Hier fordert der Verband schon seit langem, dass die Gebäude den heutigen Standards angepasst werden müssten. Die Sanierung vieler Schulgebäude wird von Schulträgern seit Jahren immer wieder verschoben. Der SLLV fordert zumindest, dass schnellstmöglich Lüftungsanlagen installiert werden.
Zudem verschärft die Pandemielage auch die Notwendigkeit kleinerer Lerngruppen, dies bedeutet im Klartext: keine Klasse über 20 Kinder!
In den Grund-, Gemeinschafts- und Förderschulen zeige sich ganz deutlich, dass sich die Heterogenität der Schülerschaft nach der langen Zeit des Homeschooling deutlich verschärft habe. Hier könne nur durch zusätzliche Fördermaßnahmen und weitere Unterstützungssysteme gegengesteuert werden.
Hie stellt Brausch fest: „Auch die Unterrichtsqualität leidet deutlich unter Corona. Mühsam erarbeitete offene Unterrichtsformen oder Projektunterricht lassen sich unter den gegebenen Bedingungen nicht mehr umsetzen. Der Unterricht muss hauptsächlich frontal gestaltet werden, was den heutigen Bedarfen eigentlich nicht mehr entspricht.“
Auch wenn die Politik bereits begriffen habe, dass eine erneute Beschulung im Hybridunterricht nur mit der nötigen digitalen Ausstattung von Schüler- und Lehrerschaft umzusetzen wäre, sei es nicht gelungen in diesem Bereich voran zu kommen.

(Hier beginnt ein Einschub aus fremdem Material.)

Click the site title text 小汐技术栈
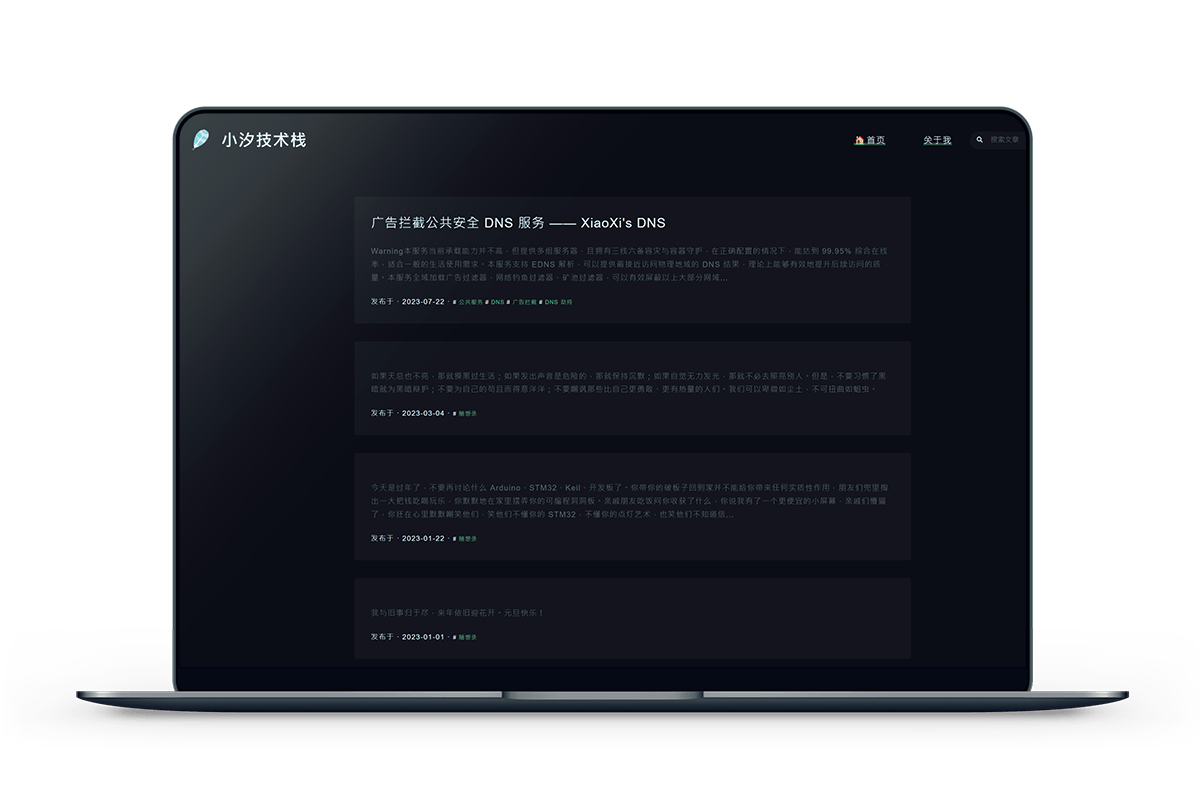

„Ausreichend Geräte zu beschaffen, in einer Zeit, in der jedes Bundesland Bedarf anmeldet, ist nicht möglich. Hier gilt es bürokratische Hürden so gut es geht abzubauen. Die Schulen hinken der digitalen Entwicklung weiterhin hinterher und wir müssen aufpassen, dass die Geräte, wenn sie denn endlich in den Schulen ankommen, noch auf dem neuesten Stand der Entwicklung sind.“
Die dringend erforderlichen Fortbildungen können durch enge Personaldecke nicht wahrgenommen werden.
Schon seit vielen Jahren fordert der SLLV kleinere Klassen, mehr Lehrer und mehr pädagogisches Personal an Schulen, die Renovierung der Schulgebäude sowie den Ausbau der digitalen Ausstattung.
Dass die Politik diese langjährigen Forderungen konsequent ignorierte, fällt der Gesellschaft nun, gnadenlos offenbart durch die Pandemielage, vor die Füße und stellt ein Armutszeugnis dar.